A very interesting article in the New York Times about the joys of manual labor. (link via Leiter Reports) The author of the piece has a Ph.D in philosophy. He runs a motorcycle repair shop in Virginia.
The television show“Deadliest Catch” depicts commercial crab fishermen in the Bering Sea. Another, “Dirty Jobs,” shows all kinds of grueling work; one episode featured a guy who inseminates turkeys for a living. The weird fascination of these shows must lie partly in the fact that such confrontations with material reality have become exotically unfamiliar. Many of us do work that feels more surreal than real. Working in an office, you often find it difficult to see any tangible result from your efforts. What exactly have you accomplished at the end of any given day? Where the chain of cause and effect is opaque and responsibility diffuse, the experience of individual agency can be elusive. “Dilbert,” “The Office” and similar portrayals of cubicle life attest to the dark absurdism with which many Americans have come to view their white-collar jobs.
Is there a more “real” alternative (short of inseminating turkeys)?

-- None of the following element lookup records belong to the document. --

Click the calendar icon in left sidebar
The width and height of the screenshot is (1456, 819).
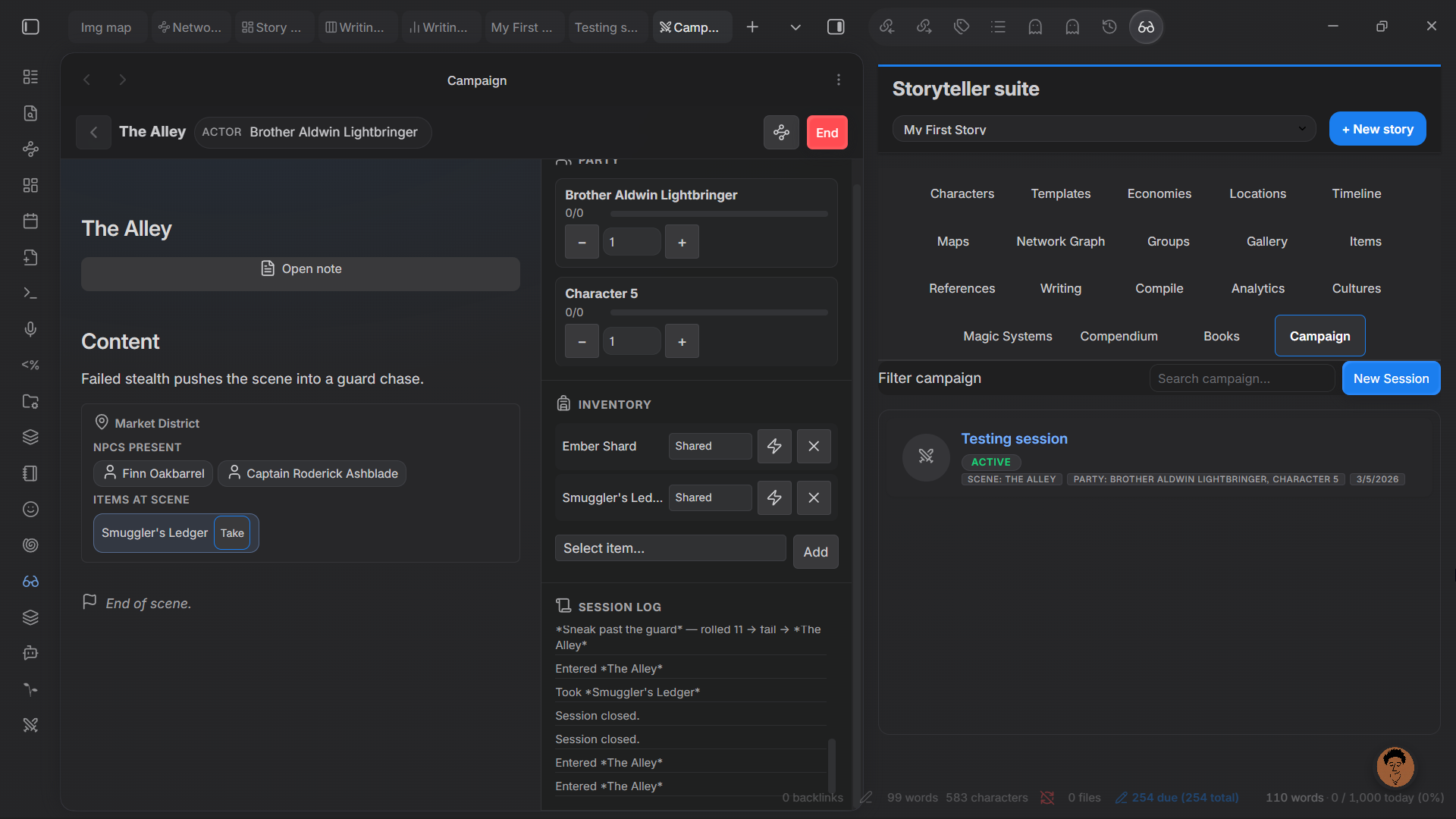pyautogui.click(x=30, y=221)
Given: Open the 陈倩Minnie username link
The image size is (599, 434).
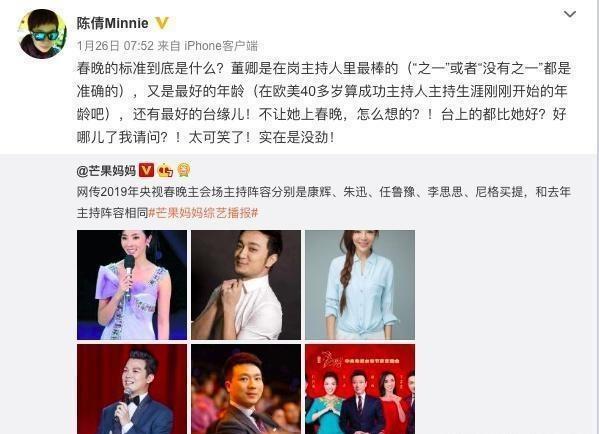Looking at the screenshot, I should pos(112,23).
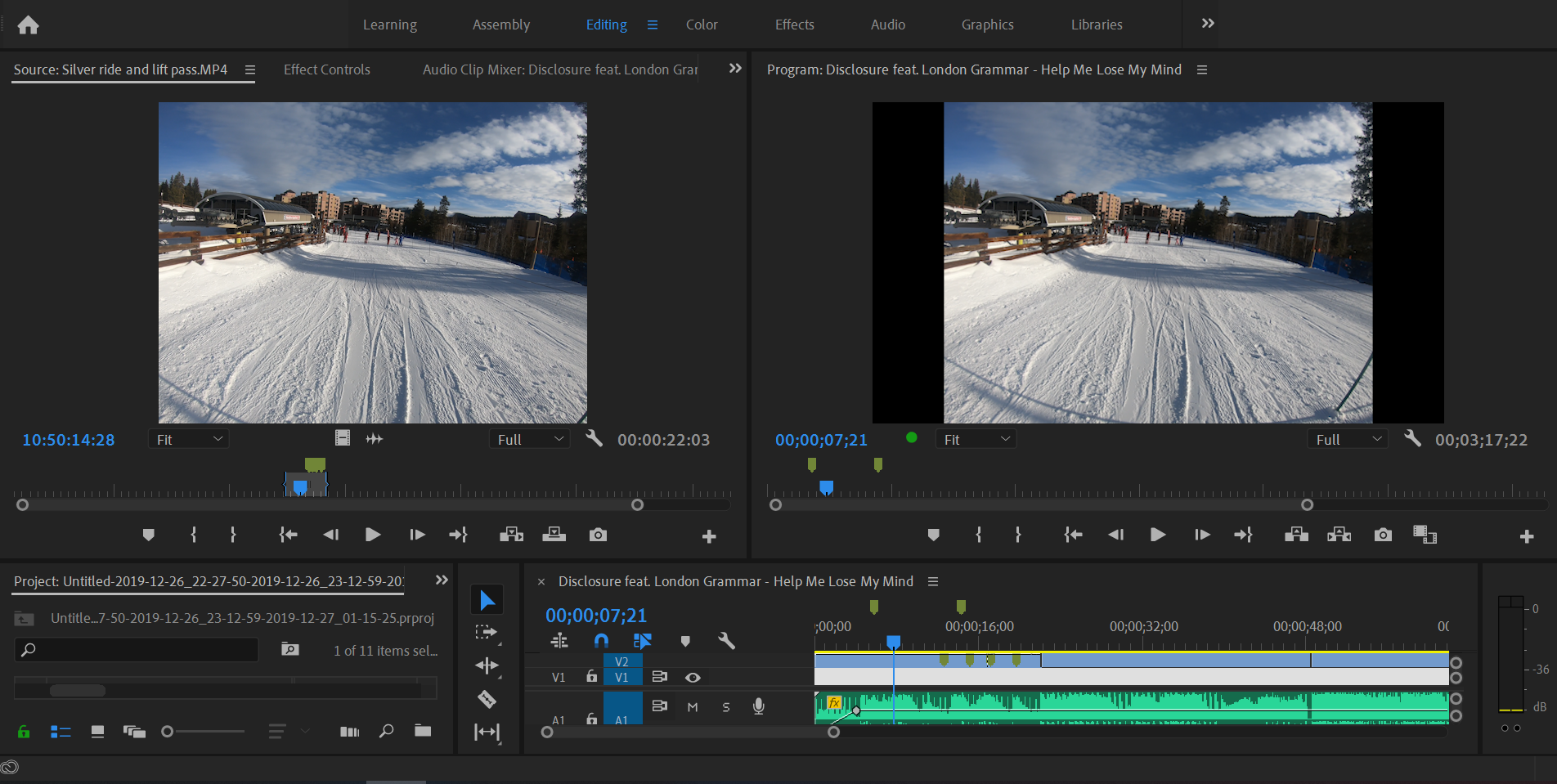Open the Color workspace
The height and width of the screenshot is (784, 1557).
[702, 25]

High-school shop-class programs were widely dismantled in the 1990s as educators prepared students to become “knowledge workers.” The imperative of the last 20 years to round up every warm body and send it to college, then to the cubicle, was tied to a vision of the future in which we somehow take leave of material reality and glide about in a pure information economy. This has not come to pass. To begin with, such work often feels more enervating than gliding. More fundamentally, now as ever, somebody has to actually do things: fix our cars, unclog our toilets, build our houses.
When we praise people who do work that is straightforwardly useful, the praise often betrays an assumption that they had no other options. We idealize them as the salt of the earth and emphasize the sacrifice for others their work may entail. Such sacrifice does indeed occur — the hazards faced by a lineman restoring power during a storm come to mind. But what if such work answers as well to a basic human need of the one who does it? I take this to be the suggestion of Marge Piercy’s poem “To Be of Use,” which concludes with the lines “the pitcher longs for water to carry/and a person for work that is real.” Beneath our gratitude for the lineman may rest envy.
This seems to be a moment when the useful arts have an especially compelling economic rationale. A car mechanics’ trade association reports that repair shops have seen their business jump significantly in the current recession: people aren’t buying new cars; they are fixing the ones they have. The current downturn is likely to pass eventually. But there are also systemic changes in the economy, arising from information technology, that have the surprising effect of making the manual trades — plumbing, electrical work, car repair — more attractive as careers. The Princeton economist Alan Blinder argues that the crucial distinction in the emerging labor market is not between those with more or less education, but between those whose services can be delivered over a wire and those who must do their work in person or on site. The latter will find their livelihoods more secure against outsourcing to distant countries. As Blinder puts it, “You can’t hammer a nail over the Internet.” Nor can the Indians fix your car. Because they are in India.
The article is six pages long. Do read the whole thing. Matthew Crawford, Ph.D in philosophy, fascinates with his perspective on work and satisfaction with life. The paradox here of course is that had Crawford not gone through the initial "safe" life trajectory of higher education and cubicle jobs of "ideas," he wouldn't probably have developed such a carefully weighed and regret-free appreciation for manual labor and nor perhaps the facility with words to make his case so succinctly for the cost-benefit of the informed choice he made.
Crawford begins his piece with a reference to a television show. That reminded me of another TV show, also to do with jobs. I am not much of a TV watcher. But during our brief stay in Germany in the early eighties, I used to watch a fair amount of TV with my two small children partly out of boredom and partly in order to get a grip on the German language. A game show called "Was bin Ich?" (a spin off of the American game show, What's My Line?) used to air on German TV in those days. I remember noting with interest that some of the hardest vocations for the hosts to guess were manual jobs, even though one would think that such work would offer up more concrete clues than amorphous intellectual pursuits. But then as Crawford notes, inseminating turkeys is working with your hands but who would ever guess that someone actually does it? Similarly, I remember that on "Was bin Ich?" one guy's job completely stumped the hosts and he ended up earning a sizable prize for keeping them in suspense for the entire episode. He turned out to be a "Totenkopf Maler." ( see translation) Evidently, there is a market for painted skulls – at least, there must have been one in Germany!